A groundbreaking history of the human mind told through our experience of dreams--from the earliest accounts to current scientific findings--and their essential role in the formation of who we are and the world we have made.
What is a dream? Why do we dream? How do our bodies and minds use them? These questions are the starting point for this unprecedented study of the role and significance of this phenomenon. An investigation on a grand scale, it encompasses literature, anthropology, religion, and science, articulating the essential place dreams occupy in human culture and how they functioned as the catalyst that compelled us to transform our earthly habitat into a human world.

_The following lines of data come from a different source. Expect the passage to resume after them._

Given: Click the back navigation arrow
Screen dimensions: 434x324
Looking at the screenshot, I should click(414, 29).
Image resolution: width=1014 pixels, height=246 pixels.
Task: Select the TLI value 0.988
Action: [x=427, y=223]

From the earliest cave paintings--where Sidarta Ribeiro locates a key to humankind's first dreams and how they contributed to our capacity to perceive past and future and our ability to conceive of the existence of souls and spirits--to today's cutting-edge scientific research, Ribeiro arrives at revolutionary conclusions about the role of dreams in human existence and evolution. He explores the advances that contemporary neuroscience, biochemistry, and psychology have made into the connections between sleep, dreams, and learning. He explains what dreams have taught us about the neural basis of memory and the transformation of memory in recall. And he makes clear that the earliest insight into dreams as oracular has been elucidated by contemporary research.
Accessible, authoritative, and fascinating, The Oracle of Night
gives us a wholly new way to understand this most basic of human experiences.